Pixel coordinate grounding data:

• • •

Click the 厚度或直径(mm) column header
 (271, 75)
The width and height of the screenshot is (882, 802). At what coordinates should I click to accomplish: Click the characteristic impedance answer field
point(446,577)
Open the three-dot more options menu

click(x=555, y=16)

• • •

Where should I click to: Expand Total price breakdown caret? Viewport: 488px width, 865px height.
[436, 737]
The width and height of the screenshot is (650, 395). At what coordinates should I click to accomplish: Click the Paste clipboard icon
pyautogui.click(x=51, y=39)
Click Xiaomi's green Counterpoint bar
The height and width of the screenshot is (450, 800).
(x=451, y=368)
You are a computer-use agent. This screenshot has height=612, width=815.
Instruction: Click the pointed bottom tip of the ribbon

• • •

What is needed is an exact copy of the lines above, from the one containing "The height and" through the one containing "Instruction: Click the", with nothing added.

The height and width of the screenshot is (450, 800).
(x=451, y=368)
You are a computer-use agent. This screenshot has height=612, width=815.
Instruction: Click the pointed bottom tip of the ribbon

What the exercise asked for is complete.